The Louisiana Department of Health reported when West Nile Virus infected mosquitoes bite a human, they can contract the virus. West Nile Virus infected people can be affected in one of the following three ways:

  • West Nile neuroinvasive disease is the most serious type, infecting the brain and spinal cord. Neuroinvasive disease can lead to death, paralysis and brain damage.
  • The milder viral infection is West Nile fever, in which people experience flu-like symptoms.
  • The majority of people who contract West Nile will be asymptomatic, which means they show no symptoms.

According to the Louisiana Department of Health, these cases are typically detected through blood donations or in the course of other routine medical tests.

About 90 percent of all cases are asymptomatic, while about 10 percent will develop West Nile fever. Only a very small number of infected individuals will show the serious symptoms associated with the neuroinvasive disease. Residents who are 65 years old and older are at higher risk for complications, but everyone is at risk for infection.

Louisiana Department of Health

Louisiana Department of Health provides West Nile Virus safety tips

  • If you will be outside, you should wear a mosquito repellent containing DEET. The American Academy of Pediatrics (AAP) recommends that repellents should contain no more than 30 percent DEET when used on children. Insect repellents also are not recommended for children younger than 2 months of age. The Centers for Disease Control and Prevention (CDC) recommends that you always follow the recommendations appearing on the product label when using repellent.
  • Apply repellent on exposed skin and clothing. Do not apply under your clothes or on broken skin.
  • To apply repellent to your face, spray on your hands and then rub on your face, avoiding your eyes.
  • Adults should always apply repellent to children.
  • Wear long-sleeved shirts and pants when outdoors for long periods of time.
  • Avoid perfumes and colognes when outdoors for extended periods of time.
  • Make sure that your house has tight-fitting windows and doors, and that all screens are free of holes.

Protecting Your Home

  • Reduce the mosquito population by eliminating standing water around your home, which is where mosquitoes breed.
  • Dispose of tin cans, ceramic pots and other unnecessary containers that have accumulated on your property. Turn over wheelbarrows, plastic wading pools, buckets, trash cans, children’s toys or anything that could collect water.
  • Drill holes in the bottom of outdoor recycling containers. Drainage holes that are located on the container sides collect enough water for mosquitoes to breed.
  • Check and clean roof gutters routinely. They are often overlooked but can produce millions of mosquitoes each season.
  • Aerate ornamental pools or stock them with fish. Water gardens can become major mosquito producers if they are allowed to stagnate.
  • Clean and chlorinate swimming pools that are not being used. A swimming pool that is left untended by a family for a month can produce enough mosquitoes to result in neighborhood-wide complaints. Be aware that mosquitoes may even breed in the water that collects on swimming pool covers.

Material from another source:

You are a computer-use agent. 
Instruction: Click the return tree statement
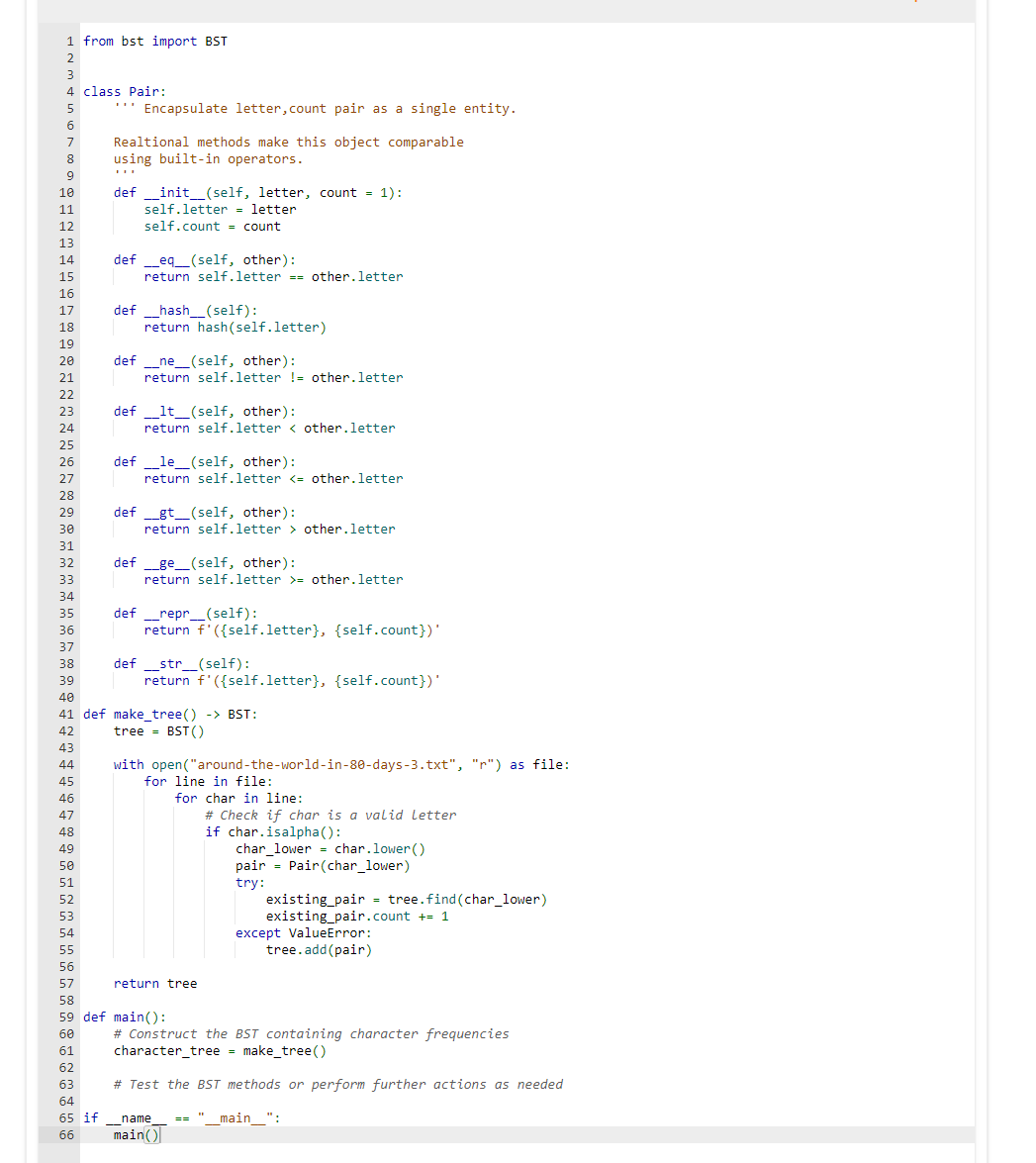click(154, 983)
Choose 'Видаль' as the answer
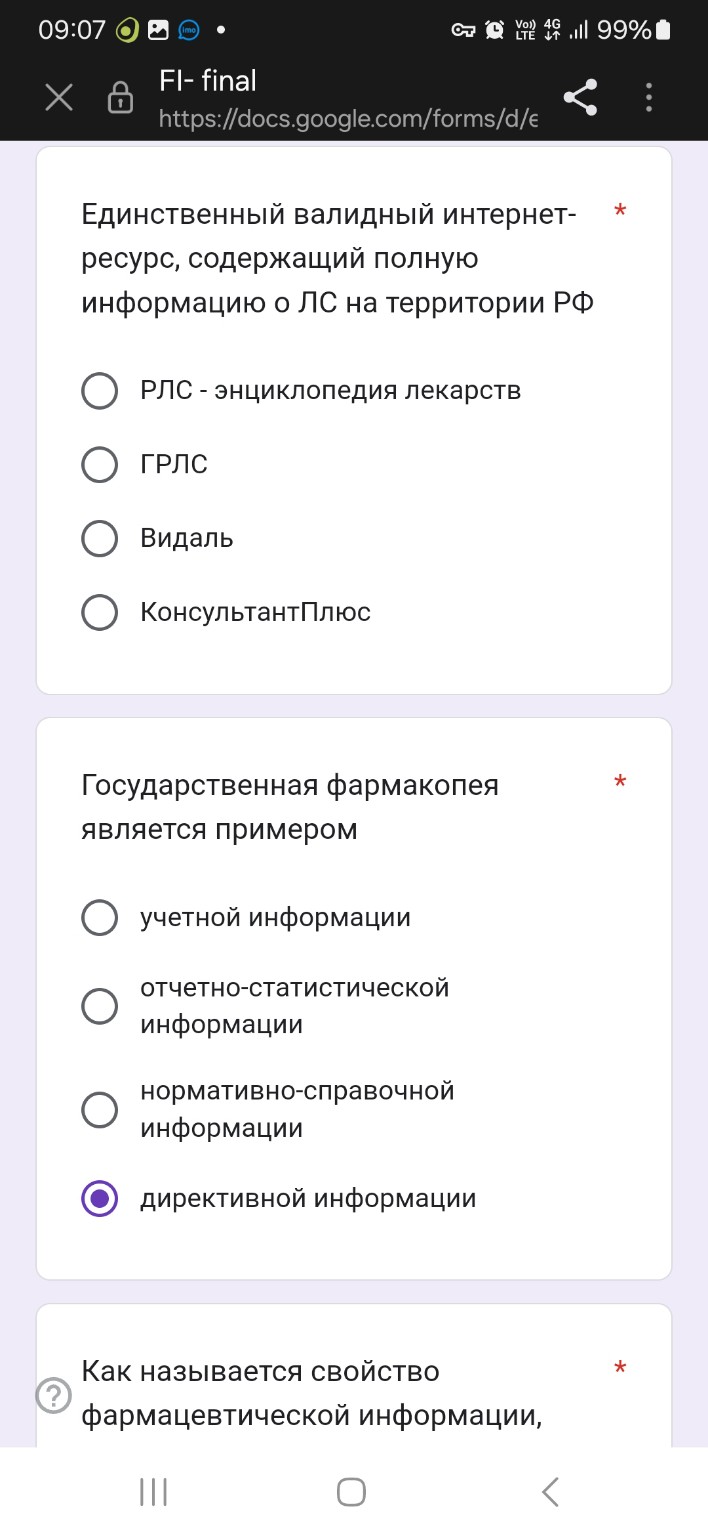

According to Director Rider, based on what Ouachita Parish Mosquito Abatement future reports show as it relates to West Nile Virus, its response will include the following:

  • Continued aerial spray missions (in cases of higher infection rates in mosquitoes).
  • Continued ULV adulticiding (adult mosquitoes) spray missions by ground.
  • Targeted ULV larviciding (juvenile mosquitoes) spray missions by ground.
  • Continued larviciding including but not limited to the following:

1. A targeted storm drain larviciding program.

2. Tire pile treatments.

3. A specialized trapping program/system at the zoo.